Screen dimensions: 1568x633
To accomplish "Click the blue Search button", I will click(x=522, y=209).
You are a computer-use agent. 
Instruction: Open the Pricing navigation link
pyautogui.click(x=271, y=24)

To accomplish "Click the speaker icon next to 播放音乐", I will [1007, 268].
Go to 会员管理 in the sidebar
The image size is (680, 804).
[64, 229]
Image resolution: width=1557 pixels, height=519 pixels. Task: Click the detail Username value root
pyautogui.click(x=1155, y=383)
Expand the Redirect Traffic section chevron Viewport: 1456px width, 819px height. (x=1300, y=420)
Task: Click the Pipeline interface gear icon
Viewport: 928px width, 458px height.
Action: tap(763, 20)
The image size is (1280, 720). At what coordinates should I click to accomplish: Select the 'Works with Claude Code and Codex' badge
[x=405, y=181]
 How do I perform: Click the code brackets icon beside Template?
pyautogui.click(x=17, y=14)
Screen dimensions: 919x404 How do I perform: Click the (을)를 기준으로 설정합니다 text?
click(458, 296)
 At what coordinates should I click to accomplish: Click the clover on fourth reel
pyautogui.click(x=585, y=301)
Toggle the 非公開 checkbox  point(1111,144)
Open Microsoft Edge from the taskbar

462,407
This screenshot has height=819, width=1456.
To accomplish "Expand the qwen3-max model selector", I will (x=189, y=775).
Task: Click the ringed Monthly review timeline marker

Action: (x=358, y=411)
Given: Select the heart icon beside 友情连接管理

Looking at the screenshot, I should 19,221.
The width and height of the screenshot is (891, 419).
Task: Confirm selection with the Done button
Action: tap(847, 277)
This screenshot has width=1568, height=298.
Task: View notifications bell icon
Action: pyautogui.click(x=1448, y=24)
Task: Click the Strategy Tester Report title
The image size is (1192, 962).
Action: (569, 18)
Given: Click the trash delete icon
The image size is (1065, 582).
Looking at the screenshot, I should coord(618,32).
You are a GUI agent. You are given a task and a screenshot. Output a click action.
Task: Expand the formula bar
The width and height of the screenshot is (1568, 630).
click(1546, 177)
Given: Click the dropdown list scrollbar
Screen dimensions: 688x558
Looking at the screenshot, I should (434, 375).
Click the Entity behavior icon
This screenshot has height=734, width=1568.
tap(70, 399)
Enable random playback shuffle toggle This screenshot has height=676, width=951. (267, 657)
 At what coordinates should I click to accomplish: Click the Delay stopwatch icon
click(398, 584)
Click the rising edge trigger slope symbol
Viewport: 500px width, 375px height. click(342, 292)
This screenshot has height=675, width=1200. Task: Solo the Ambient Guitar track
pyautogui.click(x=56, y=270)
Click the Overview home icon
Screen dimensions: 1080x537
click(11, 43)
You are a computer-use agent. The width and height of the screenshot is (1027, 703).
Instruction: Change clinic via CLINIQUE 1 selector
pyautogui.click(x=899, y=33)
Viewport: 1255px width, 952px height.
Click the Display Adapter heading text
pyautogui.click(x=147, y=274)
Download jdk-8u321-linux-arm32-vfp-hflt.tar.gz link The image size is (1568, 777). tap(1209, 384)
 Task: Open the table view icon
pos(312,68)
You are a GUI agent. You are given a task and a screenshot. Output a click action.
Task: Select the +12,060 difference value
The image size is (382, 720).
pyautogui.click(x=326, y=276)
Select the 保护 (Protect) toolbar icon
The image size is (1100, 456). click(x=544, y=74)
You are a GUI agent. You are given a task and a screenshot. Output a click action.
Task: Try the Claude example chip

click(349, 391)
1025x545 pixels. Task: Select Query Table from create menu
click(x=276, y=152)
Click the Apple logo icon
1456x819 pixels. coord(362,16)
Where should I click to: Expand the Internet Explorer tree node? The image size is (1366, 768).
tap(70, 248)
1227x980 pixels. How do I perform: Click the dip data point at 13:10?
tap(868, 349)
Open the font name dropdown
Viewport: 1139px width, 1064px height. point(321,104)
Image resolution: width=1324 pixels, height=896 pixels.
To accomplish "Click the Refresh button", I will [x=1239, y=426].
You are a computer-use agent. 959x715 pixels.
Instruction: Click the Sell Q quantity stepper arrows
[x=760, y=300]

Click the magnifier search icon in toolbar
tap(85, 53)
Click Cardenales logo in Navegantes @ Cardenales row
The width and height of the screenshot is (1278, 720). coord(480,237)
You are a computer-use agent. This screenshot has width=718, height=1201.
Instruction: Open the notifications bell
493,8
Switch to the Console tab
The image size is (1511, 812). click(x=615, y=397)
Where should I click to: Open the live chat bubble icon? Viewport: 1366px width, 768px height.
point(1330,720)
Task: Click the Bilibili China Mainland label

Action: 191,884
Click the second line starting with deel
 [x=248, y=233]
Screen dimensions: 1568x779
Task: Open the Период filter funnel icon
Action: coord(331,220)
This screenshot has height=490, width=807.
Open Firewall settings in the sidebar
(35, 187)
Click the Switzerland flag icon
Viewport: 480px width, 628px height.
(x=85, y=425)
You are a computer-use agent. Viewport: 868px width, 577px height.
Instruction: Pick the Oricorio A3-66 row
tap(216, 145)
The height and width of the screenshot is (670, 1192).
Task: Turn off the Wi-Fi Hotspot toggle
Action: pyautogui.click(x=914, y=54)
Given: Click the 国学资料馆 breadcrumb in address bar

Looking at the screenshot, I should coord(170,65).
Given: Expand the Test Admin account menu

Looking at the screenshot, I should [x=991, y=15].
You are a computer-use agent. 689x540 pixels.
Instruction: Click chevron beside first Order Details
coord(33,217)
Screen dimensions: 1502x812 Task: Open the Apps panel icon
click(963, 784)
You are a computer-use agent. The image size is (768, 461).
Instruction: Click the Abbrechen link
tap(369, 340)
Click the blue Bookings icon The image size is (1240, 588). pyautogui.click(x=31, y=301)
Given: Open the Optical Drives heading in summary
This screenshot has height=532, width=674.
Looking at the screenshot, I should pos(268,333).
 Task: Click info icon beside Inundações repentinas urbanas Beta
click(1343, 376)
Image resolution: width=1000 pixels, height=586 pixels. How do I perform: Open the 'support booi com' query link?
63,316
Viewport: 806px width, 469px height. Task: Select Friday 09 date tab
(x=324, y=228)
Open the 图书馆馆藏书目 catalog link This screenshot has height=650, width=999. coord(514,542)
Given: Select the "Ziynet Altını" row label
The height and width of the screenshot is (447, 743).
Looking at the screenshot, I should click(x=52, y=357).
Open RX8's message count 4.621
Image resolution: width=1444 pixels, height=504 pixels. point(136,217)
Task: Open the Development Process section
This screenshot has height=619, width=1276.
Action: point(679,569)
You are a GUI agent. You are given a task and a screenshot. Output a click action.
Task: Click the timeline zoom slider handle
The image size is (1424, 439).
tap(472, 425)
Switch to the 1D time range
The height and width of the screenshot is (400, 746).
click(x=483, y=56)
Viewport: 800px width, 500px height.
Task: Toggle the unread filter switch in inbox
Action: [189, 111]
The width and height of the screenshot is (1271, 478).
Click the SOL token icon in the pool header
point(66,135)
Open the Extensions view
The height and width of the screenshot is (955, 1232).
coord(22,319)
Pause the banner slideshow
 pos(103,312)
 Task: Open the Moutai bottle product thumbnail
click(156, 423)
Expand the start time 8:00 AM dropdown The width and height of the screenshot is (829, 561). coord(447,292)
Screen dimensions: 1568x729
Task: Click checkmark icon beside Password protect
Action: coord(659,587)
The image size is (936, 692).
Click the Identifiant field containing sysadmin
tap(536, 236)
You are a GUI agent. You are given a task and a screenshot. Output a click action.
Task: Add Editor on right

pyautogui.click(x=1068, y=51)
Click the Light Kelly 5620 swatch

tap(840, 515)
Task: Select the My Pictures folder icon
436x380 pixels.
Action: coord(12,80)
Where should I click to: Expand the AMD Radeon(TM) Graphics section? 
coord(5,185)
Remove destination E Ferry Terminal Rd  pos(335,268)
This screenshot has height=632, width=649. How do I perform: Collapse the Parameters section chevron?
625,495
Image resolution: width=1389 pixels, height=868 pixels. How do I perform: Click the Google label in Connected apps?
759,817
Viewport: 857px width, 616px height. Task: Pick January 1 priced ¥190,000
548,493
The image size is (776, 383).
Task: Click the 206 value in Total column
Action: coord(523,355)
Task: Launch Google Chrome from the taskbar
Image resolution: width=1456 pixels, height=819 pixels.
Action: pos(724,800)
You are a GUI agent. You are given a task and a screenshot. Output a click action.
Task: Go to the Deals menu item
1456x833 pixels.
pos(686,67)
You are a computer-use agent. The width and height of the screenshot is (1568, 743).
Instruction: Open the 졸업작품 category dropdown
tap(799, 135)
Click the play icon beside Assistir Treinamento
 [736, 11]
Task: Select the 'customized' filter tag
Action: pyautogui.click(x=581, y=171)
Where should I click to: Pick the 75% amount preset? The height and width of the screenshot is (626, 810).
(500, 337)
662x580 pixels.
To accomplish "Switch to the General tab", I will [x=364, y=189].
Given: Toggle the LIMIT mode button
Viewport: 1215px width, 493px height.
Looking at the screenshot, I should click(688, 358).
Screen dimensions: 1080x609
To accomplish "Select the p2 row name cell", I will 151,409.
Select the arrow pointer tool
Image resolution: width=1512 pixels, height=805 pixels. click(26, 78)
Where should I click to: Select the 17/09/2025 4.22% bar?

- - - - -

Required work ▸ Copy out, character for character, everything from the first line of the records down to the line containing "pyautogui.click(x=271, y=24)", including both of those lines.

Exercise result ▸
Screen dimensions: 1568x633
To accomplish "Click the blue Search button", I will click(x=522, y=209).
You are a computer-use agent. 
Instruction: Open the Pricing navigation link
pyautogui.click(x=271, y=24)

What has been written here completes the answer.